Aim of the exercise: Please restate word for word, and with nothing added, the lines that run from the one holding "Screen dimensions: 1111x709" to the end of the entries below.

(Dataset entries)

◇ ◇ ◇ ◇ ◇ ◇ ◇

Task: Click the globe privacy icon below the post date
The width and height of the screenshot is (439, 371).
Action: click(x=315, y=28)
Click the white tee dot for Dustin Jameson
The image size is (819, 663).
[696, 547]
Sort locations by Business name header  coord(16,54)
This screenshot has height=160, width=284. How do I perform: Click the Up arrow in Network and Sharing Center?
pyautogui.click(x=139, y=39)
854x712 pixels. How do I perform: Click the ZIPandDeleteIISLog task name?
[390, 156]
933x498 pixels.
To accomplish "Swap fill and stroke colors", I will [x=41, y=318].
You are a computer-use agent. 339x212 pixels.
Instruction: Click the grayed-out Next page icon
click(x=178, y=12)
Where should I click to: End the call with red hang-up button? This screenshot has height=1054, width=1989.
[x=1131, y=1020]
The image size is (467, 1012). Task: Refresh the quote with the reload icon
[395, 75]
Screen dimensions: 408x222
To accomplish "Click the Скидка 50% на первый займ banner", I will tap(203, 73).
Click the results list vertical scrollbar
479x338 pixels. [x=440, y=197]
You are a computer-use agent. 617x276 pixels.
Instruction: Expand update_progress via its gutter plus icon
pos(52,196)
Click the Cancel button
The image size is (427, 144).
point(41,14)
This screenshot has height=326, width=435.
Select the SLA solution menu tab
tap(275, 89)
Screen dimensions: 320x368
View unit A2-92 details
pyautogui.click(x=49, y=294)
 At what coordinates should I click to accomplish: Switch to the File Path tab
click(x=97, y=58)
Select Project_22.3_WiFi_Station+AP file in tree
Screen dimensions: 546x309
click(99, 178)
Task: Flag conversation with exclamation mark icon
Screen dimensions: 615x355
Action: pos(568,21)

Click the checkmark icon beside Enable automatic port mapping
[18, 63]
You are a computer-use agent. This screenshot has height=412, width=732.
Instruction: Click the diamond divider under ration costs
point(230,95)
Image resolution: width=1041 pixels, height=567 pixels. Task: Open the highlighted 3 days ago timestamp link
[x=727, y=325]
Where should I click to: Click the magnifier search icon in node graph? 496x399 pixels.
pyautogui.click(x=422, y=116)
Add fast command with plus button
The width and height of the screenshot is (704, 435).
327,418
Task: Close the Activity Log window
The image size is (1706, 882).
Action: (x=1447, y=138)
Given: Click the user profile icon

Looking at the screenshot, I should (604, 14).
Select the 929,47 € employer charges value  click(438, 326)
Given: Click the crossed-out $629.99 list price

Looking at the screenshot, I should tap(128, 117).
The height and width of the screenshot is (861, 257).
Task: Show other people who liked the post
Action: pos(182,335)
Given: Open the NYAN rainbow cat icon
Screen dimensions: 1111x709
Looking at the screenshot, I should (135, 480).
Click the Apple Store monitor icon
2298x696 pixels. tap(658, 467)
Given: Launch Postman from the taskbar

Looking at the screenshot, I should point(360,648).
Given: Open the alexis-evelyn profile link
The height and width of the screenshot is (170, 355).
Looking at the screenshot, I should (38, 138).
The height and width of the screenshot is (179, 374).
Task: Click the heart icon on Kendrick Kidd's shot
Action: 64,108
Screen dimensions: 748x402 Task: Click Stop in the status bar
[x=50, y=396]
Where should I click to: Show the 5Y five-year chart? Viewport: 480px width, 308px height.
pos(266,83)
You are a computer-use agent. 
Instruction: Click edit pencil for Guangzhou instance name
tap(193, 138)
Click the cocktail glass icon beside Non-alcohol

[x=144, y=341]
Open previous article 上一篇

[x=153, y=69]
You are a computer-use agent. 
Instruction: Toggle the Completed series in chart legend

◇ ◇ ◇ ◇ ◇ ◇ ◇

Task response:
Screen dimensions: 1111x709
Looking at the screenshot, I should (135, 480).
Click the Apple Store monitor icon
2298x696 pixels. tap(658, 467)
Given: Launch Postman from the taskbar

Looking at the screenshot, I should point(360,648).
Given: Open the alexis-evelyn profile link
The height and width of the screenshot is (170, 355).
Looking at the screenshot, I should (38, 138).
The height and width of the screenshot is (179, 374).
Task: Click the heart icon on Kendrick Kidd's shot
Action: 64,108
Screen dimensions: 748x402 Task: Click Stop in the status bar
[x=50, y=396]
Where should I click to: Show the 5Y five-year chart? Viewport: 480px width, 308px height.
pos(266,83)
You are a computer-use agent. 
Instruction: Click edit pencil for Guangzhou instance name
tap(193, 138)
Click the cocktail glass icon beside Non-alcohol

[x=144, y=341]
Open previous article 上一篇

[x=153, y=69]
You are a computer-use agent. 
Instruction: Toggle the Completed series in chart legend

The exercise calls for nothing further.